Untuk mencegah hal-hal yang tidak diinginkan, Barisan Pelopor yang menjaga
rumah Sukarno langsung mengepung mereka dengan melotot dan bersenjatakan golok
dan bambu runcing. Alhasil, lima opsir Jepang itu meninggalkan rumah Sukarno
tanpa berkata-kata. Sejak itu Sukarno memerintahkan pembentukan Barisan Berani
Mati untuk menjaga rumahnya dan bendera Merah-Putih yang sudah berkibar.
Minim Dokumentasi saat Proklamasi, Untung Ada Mendur Bersaudara
Dokumentasi upacara
Proklamasi Kemerdekaan tidak begitu baik. Latief Hendraningrat, yang ditugaskan
menghubungi Soetarto dari Nippon Eiga Sha (perusahaan film Jepang), lupa
menjalankan tugasnya. Beruntung ada Mendur bersaudara, Frans dan Alex Mendur.

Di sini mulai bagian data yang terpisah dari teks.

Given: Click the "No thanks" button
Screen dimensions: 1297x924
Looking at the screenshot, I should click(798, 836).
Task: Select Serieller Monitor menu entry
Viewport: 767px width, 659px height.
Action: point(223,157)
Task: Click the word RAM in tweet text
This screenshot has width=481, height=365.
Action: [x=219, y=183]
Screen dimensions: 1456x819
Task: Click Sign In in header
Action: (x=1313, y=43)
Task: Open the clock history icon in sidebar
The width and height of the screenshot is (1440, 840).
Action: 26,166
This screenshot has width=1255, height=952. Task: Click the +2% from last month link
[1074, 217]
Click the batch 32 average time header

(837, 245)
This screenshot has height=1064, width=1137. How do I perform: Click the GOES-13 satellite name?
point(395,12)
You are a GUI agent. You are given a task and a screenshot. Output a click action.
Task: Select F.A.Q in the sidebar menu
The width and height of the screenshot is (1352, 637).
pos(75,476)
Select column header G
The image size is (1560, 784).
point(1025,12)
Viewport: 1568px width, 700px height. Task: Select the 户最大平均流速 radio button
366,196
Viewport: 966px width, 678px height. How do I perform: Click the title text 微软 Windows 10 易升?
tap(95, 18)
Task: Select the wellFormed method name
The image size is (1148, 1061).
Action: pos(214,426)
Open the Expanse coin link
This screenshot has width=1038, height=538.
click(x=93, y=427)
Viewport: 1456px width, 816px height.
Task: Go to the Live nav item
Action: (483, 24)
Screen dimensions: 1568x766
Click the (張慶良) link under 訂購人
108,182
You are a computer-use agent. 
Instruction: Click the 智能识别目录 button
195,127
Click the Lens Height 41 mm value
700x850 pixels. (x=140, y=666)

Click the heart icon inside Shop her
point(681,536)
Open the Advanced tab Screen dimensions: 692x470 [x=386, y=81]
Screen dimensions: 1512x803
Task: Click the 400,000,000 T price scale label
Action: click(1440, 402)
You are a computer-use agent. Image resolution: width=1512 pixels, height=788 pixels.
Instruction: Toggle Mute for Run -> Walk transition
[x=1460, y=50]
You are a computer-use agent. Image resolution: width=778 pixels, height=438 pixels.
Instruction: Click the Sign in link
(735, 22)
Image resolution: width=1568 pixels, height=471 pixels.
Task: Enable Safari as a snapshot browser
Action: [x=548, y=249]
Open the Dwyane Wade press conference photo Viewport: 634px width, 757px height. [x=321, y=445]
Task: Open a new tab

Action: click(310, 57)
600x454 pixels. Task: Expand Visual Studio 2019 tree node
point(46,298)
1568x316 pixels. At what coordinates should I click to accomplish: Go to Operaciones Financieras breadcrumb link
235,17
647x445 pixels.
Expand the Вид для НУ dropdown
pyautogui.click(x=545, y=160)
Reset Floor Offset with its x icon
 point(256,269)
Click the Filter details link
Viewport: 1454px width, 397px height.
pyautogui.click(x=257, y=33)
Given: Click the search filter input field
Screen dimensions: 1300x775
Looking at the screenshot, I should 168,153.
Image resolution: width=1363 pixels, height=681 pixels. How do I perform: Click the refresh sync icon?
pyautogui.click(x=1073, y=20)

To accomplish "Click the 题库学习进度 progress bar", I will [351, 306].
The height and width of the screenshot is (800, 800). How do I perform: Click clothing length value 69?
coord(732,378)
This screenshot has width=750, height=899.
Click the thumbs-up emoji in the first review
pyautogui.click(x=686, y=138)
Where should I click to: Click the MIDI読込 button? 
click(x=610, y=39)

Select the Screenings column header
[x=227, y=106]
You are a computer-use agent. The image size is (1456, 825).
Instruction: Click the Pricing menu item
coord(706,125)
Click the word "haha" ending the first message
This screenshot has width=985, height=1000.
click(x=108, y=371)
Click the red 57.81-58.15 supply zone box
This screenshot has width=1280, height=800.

Saat itu Frans bekerja sebagai fotografer di harian Asia Raya, sedangkan Alex
bekerja di kantor berita Domei (sekarang Antara). Itupun hanya tiga kali
jepretan: saat Sukarno membacakan naskah Proklamasi, saat pengibaran bendera,
dan foto massa yang menyaksikan upacara. Konon negatif film foto itu sempat
dimintai para tentara Jepang, punya Alex sudah disita. Tapi Frans berbohong
bahwa filenya telah diberikan kepada barisan pelopor. Beruntungnya Frans sempat
menyembunyikan negatif film hasil jepretannya. Ia mengubur rol film itu di
kebun kantornya.
Proses mencetak hasil foto
tersebut juga harus dilakukan secara diam-diam. Mereka perlu menyelinap saat
malam hari, memanjat pohon, dan melompati pagar di samping kantor Domei demi
mencetak foto di sebuah lab film. Kalau sampai tertangkap, hukuman yang
menunggu mereka adalah dijebloskan ke penjara atau hukuman mati.